他本打算简略说明,但瞧着魏婉星星亮的狐狸眼,不知不觉啰嗦起来,甚至破天荒的,带了几分炫耀:“是天下第一圣手黄太医的方子,由人参、雪莲、灵芝等二十九味灵药炼制……”魏婉眼睛越亮,他说得越多,腰背也渐渐挺直,“……养心补气,消病延命。”
“好!”魏婉开心,“那要多谢殿下。”
卞如玉笑得比魏婉还开心。
“然后还要一些冻疮药。”这是送给陈姐的,每年冬天陈姐都发冻疮,因反复碰水不愈合,既疼又痒,晚上睡不了一个好觉。
“好。
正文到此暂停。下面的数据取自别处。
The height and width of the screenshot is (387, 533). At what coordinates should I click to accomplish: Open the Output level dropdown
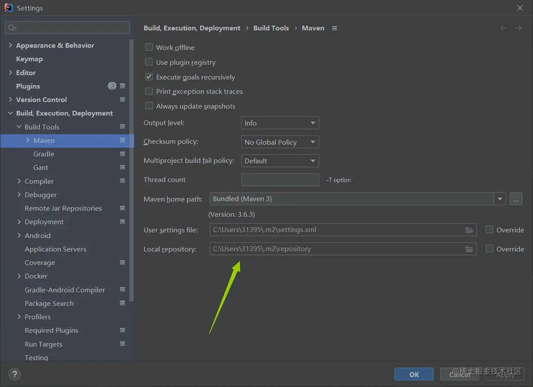pyautogui.click(x=280, y=123)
”卞如玉嘴上应声,心里却想魏婉冬天会不会生冻疮?
到时候他多留心。
卞如玉蹙着眉去看魏婉耳根,继而瞟手,一双柔荑纤长白皙,他很想牵住。
卞如玉两掌紧贴扶手,暗中克制,语气因隐忍亦沉三分:“药都在西屋。”
魏婉点头,将轮椅调个头往西推,途经一面墙披帛墙,顶天立地层层衣架,千余披帛按颜色排序悬挂,乍望像是谁剪了一片彩虹贴在墙上。
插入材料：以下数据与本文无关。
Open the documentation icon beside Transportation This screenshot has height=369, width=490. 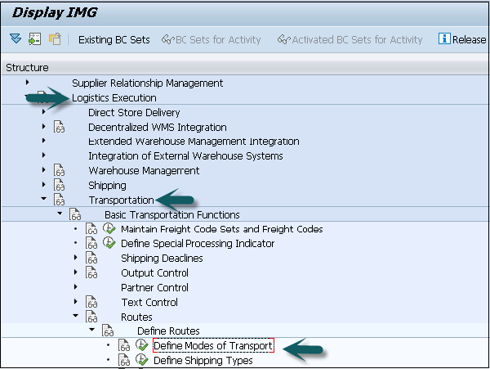[x=60, y=200]
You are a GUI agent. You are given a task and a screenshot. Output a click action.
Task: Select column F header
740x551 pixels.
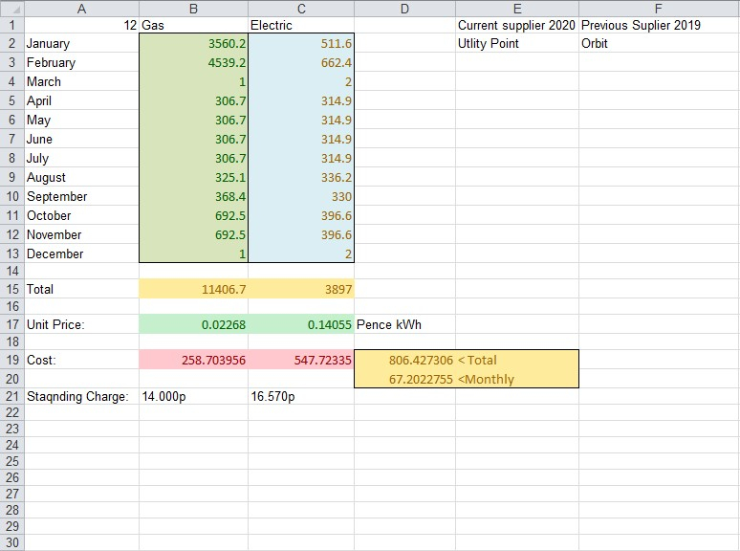[659, 9]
卞如玉看披帛,又看魏婉,魏婉便知道不提一嘴过不去了:“殿下上回赏给奴婢的披帛,是从这里拿的吗?”
“是。这些都是母后留下来的。”
卞如玉很想同她多说一些,魏婉却吓得心一紧,立闭朱唇。
卞如玉不察:“那边那些首饰也是。母后穿戴多,这些不用的就放到这来了。”他抬手,“推本王过去。”
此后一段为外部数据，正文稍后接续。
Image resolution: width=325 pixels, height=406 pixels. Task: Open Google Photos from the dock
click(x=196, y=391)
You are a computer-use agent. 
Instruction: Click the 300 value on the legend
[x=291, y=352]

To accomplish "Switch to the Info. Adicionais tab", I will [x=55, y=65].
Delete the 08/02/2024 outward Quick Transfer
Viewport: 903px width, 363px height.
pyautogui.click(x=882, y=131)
魏婉依命把他推到墙边一排箱子前。卞如玉竟耐心地挨个打开沉香木箱,里面女人首饰堆积如山,金玉点翠,琳琅满目。
“你瞧瞧,有什么喜欢的?”卞如玉心想这些应该比金栀子实用。
魏婉哪里敢要,正要婉拒,却于万千首饰中瞥见一只扳指——通体纯金,没有嵌宝,个头不大,混在一众奢宝里极不起眼,要不是因为版式刻骨铭心,魏婉绝对会忽视。
那是只昴日星官的扳指,和蔺昭那只材质不同,造型却无二致。
魏婉似不经意拣出扳指,细看真的一模一样。
她心越沉越厉害,还有些慌,面上却不动声色:“这个好有意思,雕得像只公鸡。”
魏婉一手捏着,一手摸了摸鸡冠:“还挺雄壮威武的。”
卞如玉的笑容很快僵滞在脸上,眸色晦暗。
她不识得,这是一只特别的公鸡,实际应该六尺七寸,乃毗蓝婆菩萨之子,司晨啼晓的光明宫主人,昴日星官。